Rozochocona ciasteczkowo postanowiłam wypróbować inną mąkę, tym razem...razową. Pełnoziarnistą. Pszenną. Nie wiem jakim cudem wyszły, bo przepis jak dla mnie czysto eksperymentalny (czytaj: zupełnie wymyślony:)) Jeśli jednak ktoś zrobił już takie same, nie pogniewam się jak mnie o tym powiadomi;).
Składniki:
- 500 g mąki pszennej tortowej i razowej (łącznie, w proporcji mniej więcej pół na pół)

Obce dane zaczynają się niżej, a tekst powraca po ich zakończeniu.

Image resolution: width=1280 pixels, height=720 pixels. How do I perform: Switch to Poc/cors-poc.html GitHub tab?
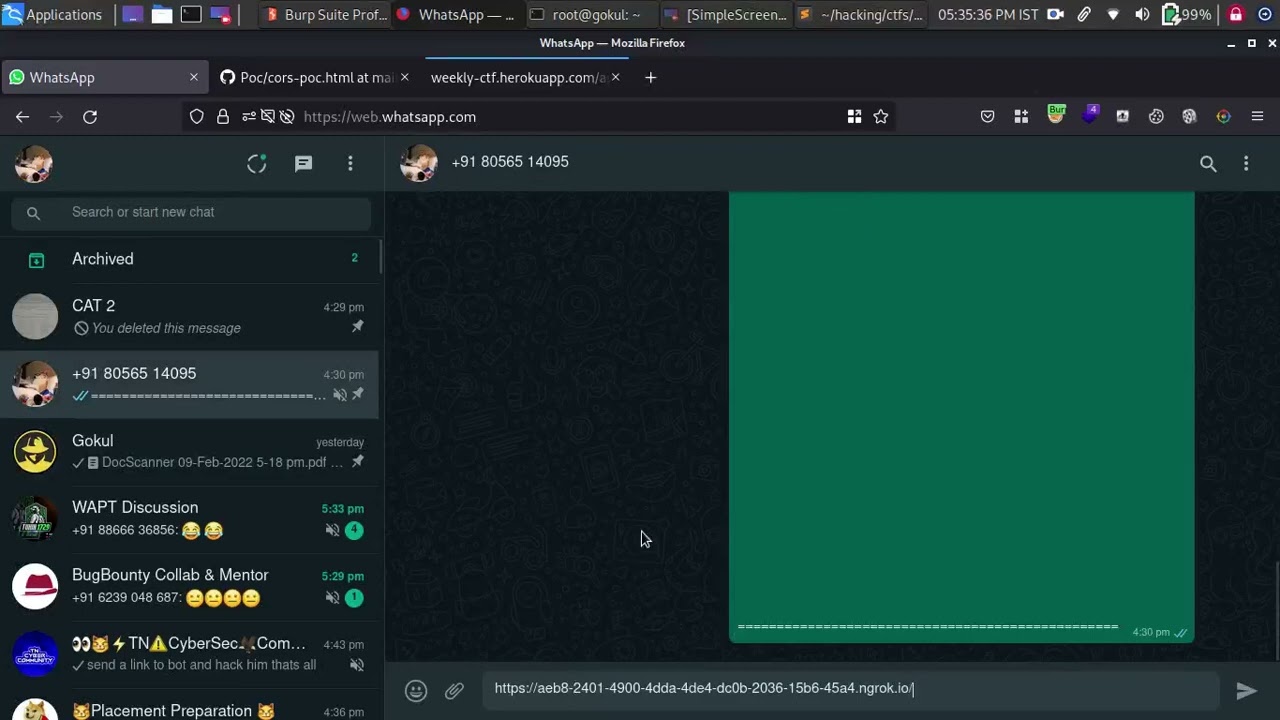[306, 78]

- szklanka cukru trzcinowego
- 200 g stopionego masła
- 4 żółtka
- łyżka śmietany
Obie mąki mieszamy z cukrem, dodajemy masło i żółtka i wyrabiamy ciasto ręką, jeśli jest zbyt suche, dodajemy śmietanę. Ciasto powinno być zwarte. Formujemy wałek i zawinięty w folię spożywczą chowamy do lodówki na ok 30 min. Schłodzony wałek ciasta kroimy na plastry grubości ok. 1 cm i układamy na blasze wyłożonej papierem. Wkładamy do piekarnika rozgrzanego do 200 stopni na ok 15 - 20 minut, uważając by spód się za bardzo nie przypiekł (można w trakcie pieczenia obrócić ciastka na drugą stronę). Pozostawiamy upieczone ciastka w wyłączonym, uchylonym piekarniku. Studzimy przykryte ściereczką. Świeże są bardzo kruche i chrupiące. Najlepiej smakują po kilku godzinach, gdy nabiorą miękkości. Kiedy natomiast po kilku dniach zrobią się zbyt twarde by je chrupać, doskonale smakują z mlekiem!